Thanks all for the weather info. Can someone elaborate on the performance driving skills they have you working on at the center? I understand the class and actual track driving only takes a couple of hours... Thanks.


----------



## JimD1 (Jun 5, 2009)

You do three exercises. One is essentially a short, relatively low speed autocross. We did that first. They block off a portion of the Performance Center course and mark out what they want you to do with cones. Next we did an abs brake demonstration. You panic brake from 40, then 45, then 50. Again you have cones marking where your car is to be and the braking point. At the two higher speeds, you have to steer while braking. The last exercise is to demonstrate the stability control. We did it last. You go around a wet skidpad without the DSC and then with. Our instructors tried to get us to do 360s when the DSC was off. After lunch, you also got the opportunity for a hot lap. This is Donnie tossing a M3 around. Drifting corners, that kind of stuff. It was fun.

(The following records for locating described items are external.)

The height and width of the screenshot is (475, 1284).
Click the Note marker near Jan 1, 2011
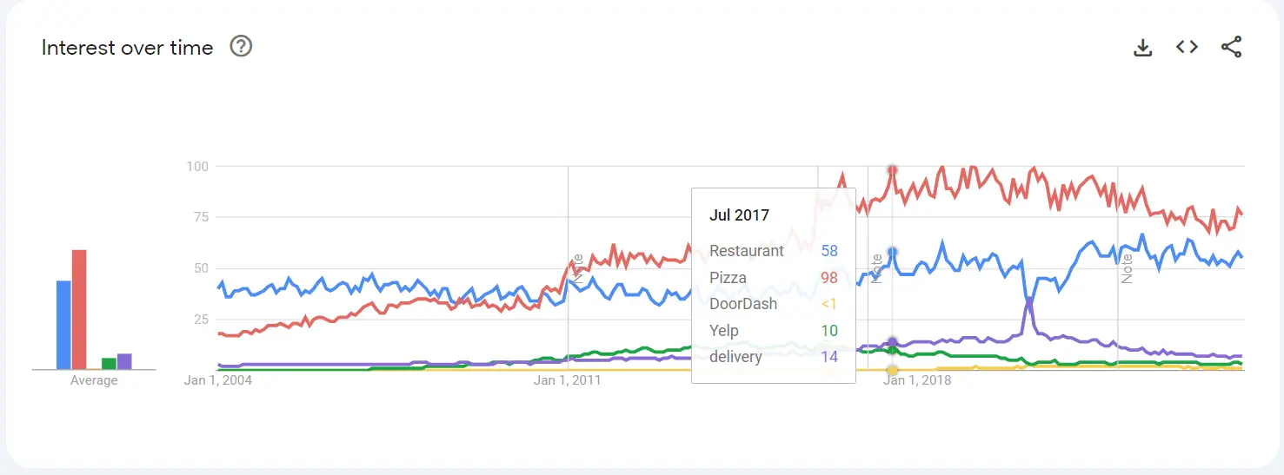[578, 269]
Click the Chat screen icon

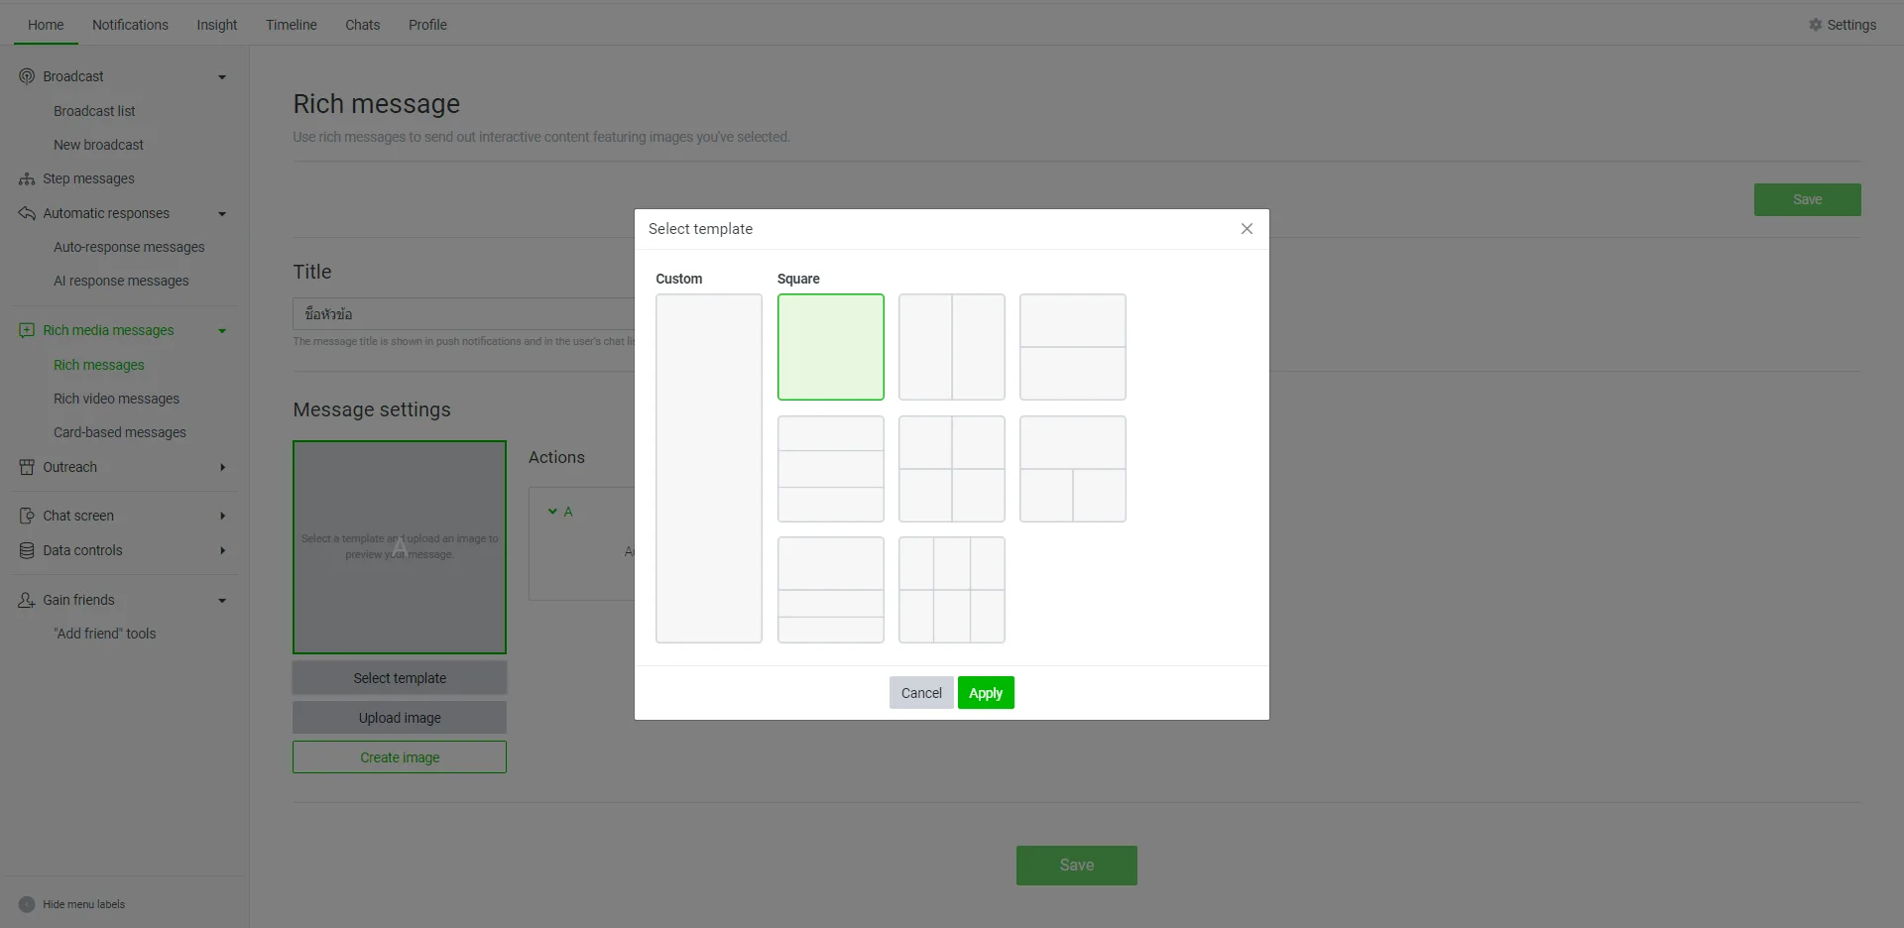pos(27,516)
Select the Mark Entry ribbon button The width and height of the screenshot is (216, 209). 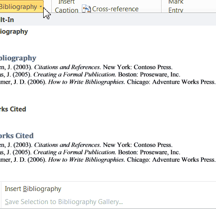pyautogui.click(x=176, y=6)
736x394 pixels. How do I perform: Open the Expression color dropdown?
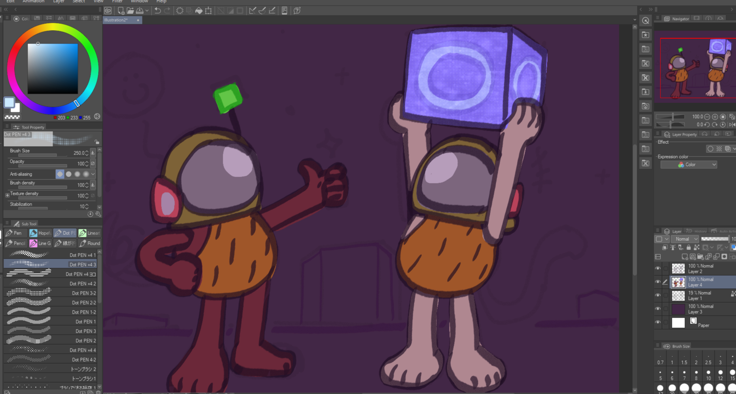(x=689, y=165)
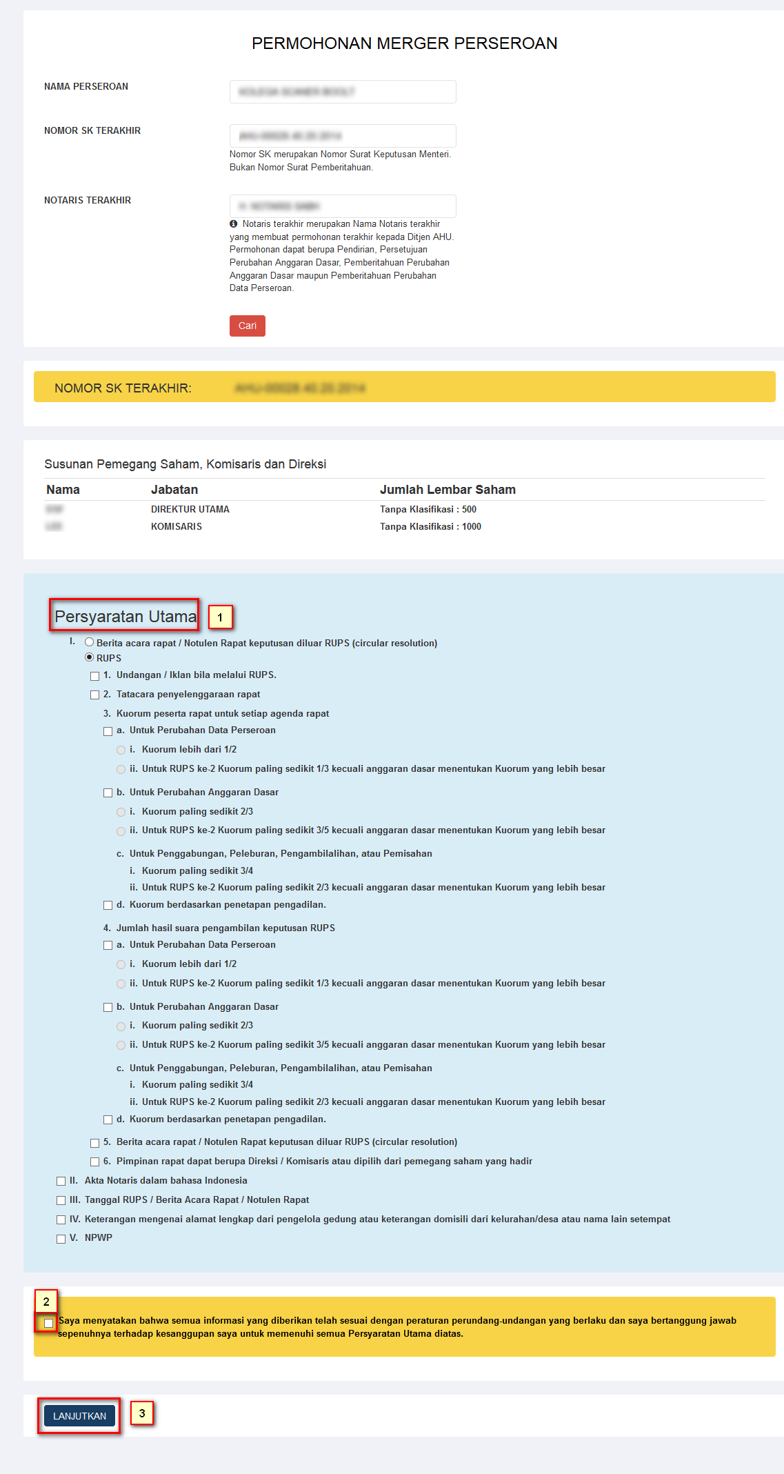Focus the Nama Perseroan input field
784x1474 pixels.
(342, 92)
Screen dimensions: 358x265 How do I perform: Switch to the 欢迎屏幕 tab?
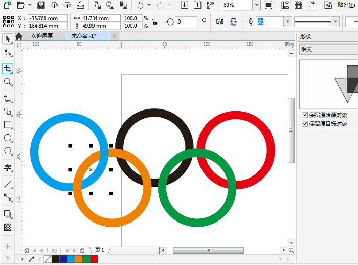coord(41,36)
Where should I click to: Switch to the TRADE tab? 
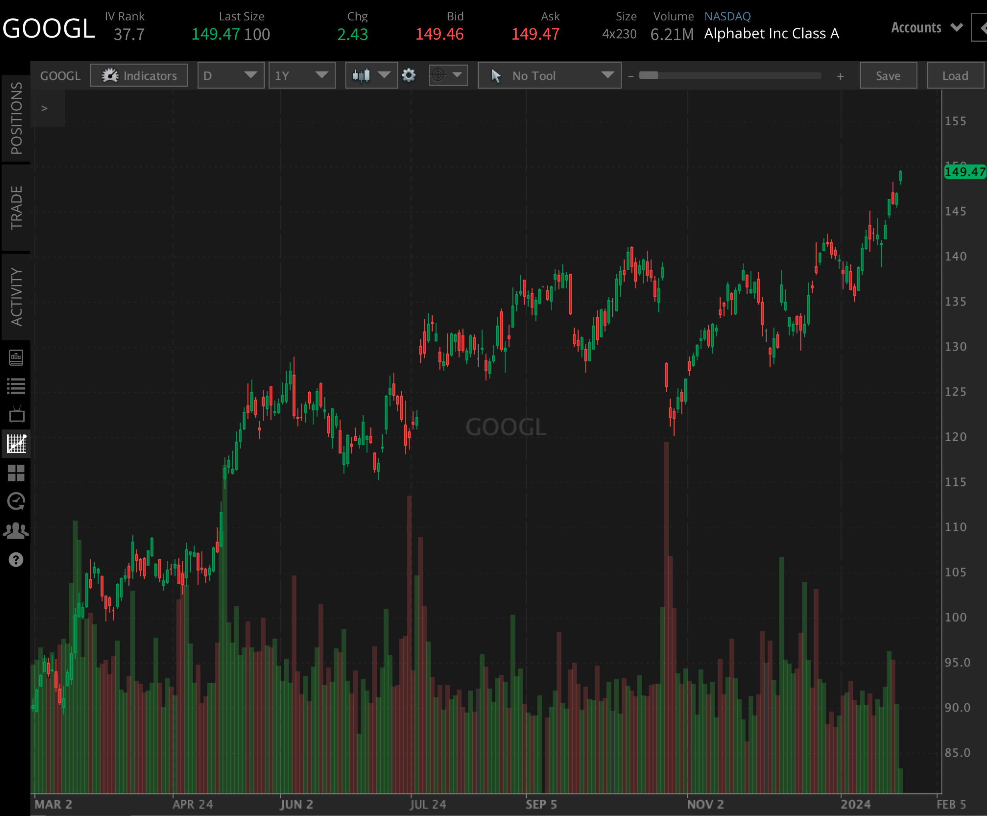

You also go from the Performance Center in a X5 over to the museum and manufacturing facility for a tour. On the way back for lunch, we drove over an obstacle course in the X5.

If you have the chance, you will enjoy it. It is not a lot of instruction, not like taking a course there.

Jim


----------



## willwin2day (Apr 4, 2006)

There are sevral reasons I live here in the South. No snow and a milder climate are two of them!

C'mon on down!

Donnie Isley


----------



## 530i-2002 (Oct 8, 2007)

JimD1 said:


> You do three exercises. One is essentially a short, relatively low speed autocross. We did that first. They block off a portion of the Performance Center course and mark out what they want you to do with cones. Next we did an abs brake demonstration. You panic brake from 40, then 45, then 50. Again you have cones marking where your car is to be and the braking point. At the two higher speeds, you have to steer while braking. The last exercise is to demonstrate the stability control. We did it last. You go around a wet skidpad without the DSC and then with. Our instructors tried to get us to do 360s when the DSC was off. After lunch, you also got the opportunity for a hot lap. This is Donnie tossing a M3 around. Drifting corners, that kind of stuff. It was fun.
> 
> Jim


Sounds great, thanks for the information!


----------



## bp100tenex (Dec 12, 2008)

Picked up a car there last January. Nasty cold rainy morning... which just means more sliding on the autocross. It was a lot of fun. Don't be afraid of the weather. We have not had any real snow that lasts in a few years.


----------